Deutsche Welle, 6 Oct 2015
Death with dignity |
Physician-assisted suicide will become legal in California in 2016 under a bill signed into law on
Monday by Governor Jerry Brown. The 77-year-old Democrat and lifelong Catholic
and former Jesuit seminarian said he had acted after discussing the issue with
many people, including two of his own doctors. The South African archbishop and
rights icon Desmond Tutu had spoken out in favor of it.
"I do
not know what I would do if I were dying in prolonged and excruciating
pain," Brown said in a statement released Monday. "I am certain,
however, that it would be a comfort to be able to consider the options afforded
by this bill."
Brown said
he wouldn't deny those comforts to others. The law cannot take effect until 90
days after the California legislature's special session on health care formally
ends, effectively delaying its implementation until at least mid-2016.
'A gentle
death'
A version
of the bill failed earlier this year despite publicity surrounding Brittany Maynard, a 29-year-old with brain cancer who left California for Oregon in 2014
to legally end her life. Her mother, Debbie Ziegler, testified in committee
hearings and carried a large picture of her daughter.
Maynard had
pleaded that terminally ill people shouldn't have to "leave their home and
community for peace of mind, to escape suffering and to plan for a gentle
death."
#BrittanyMaynard Legislative Testimony-My right 2 death with dignity @ 29 #DeathWithDignity
https://t.co/778UtJRJL5 pic.twitter.com/51ZigLcrQf
— AbigailAdamsBrigade (@AdamsBrigade) 6 oktober 2015
The
Catholic Church and other groups alleged that the measure would legalize
premature suicide and put terminally ill patients at risk for coerced death.

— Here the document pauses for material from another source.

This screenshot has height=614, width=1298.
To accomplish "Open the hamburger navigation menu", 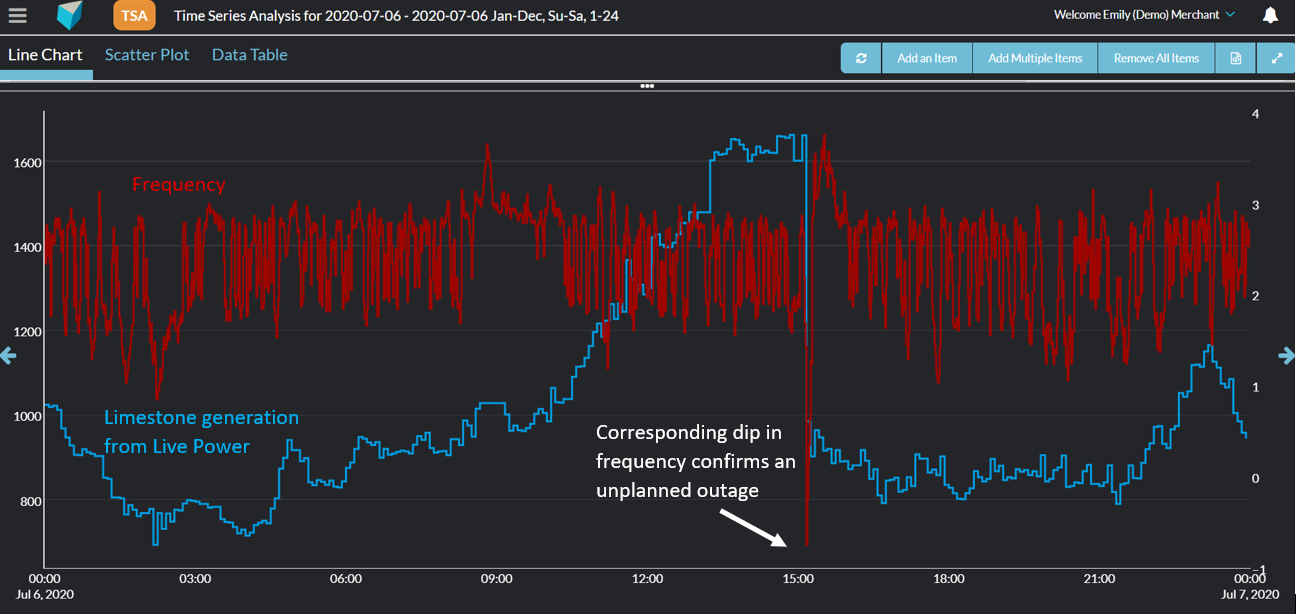I will point(18,16).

However, the bill includes requirements that patients submit multiple written
requests for the medication, that two doctors approve it if the patient has
less than six months to live, that patients physically take the medication
themselves and that two witnesses observe the death.
The bill's
advocates had tried for decades to persuade California to legalize the practice
as a way to help end-stage cancer sufferers and other patients to die with less
pain and suffering. Since 1992, similar measures had failed several times in
the legislature or the ballot box before the current bill passed the State
Assembly, 44-35, and Senate, 23-14, last month. As presently written, the law
will expire after 10 years unless extended, a compromise with lawmakers who had
worried that insurance companies might target low-income Californians, the
elderly and people with disabilities to save costs.
At least
two dozen states introduced right-to-die legislation this year, though the
measures have stalled in several. Doctors in the states of Oregon, Washington,
Vermont and Montana can already prescribe life-ending drugs.
Over the summer, Germany's parliament opened debate on physician-assisted suicide, but
the movement to allow more access to life-ending options has come up against language in the constitution.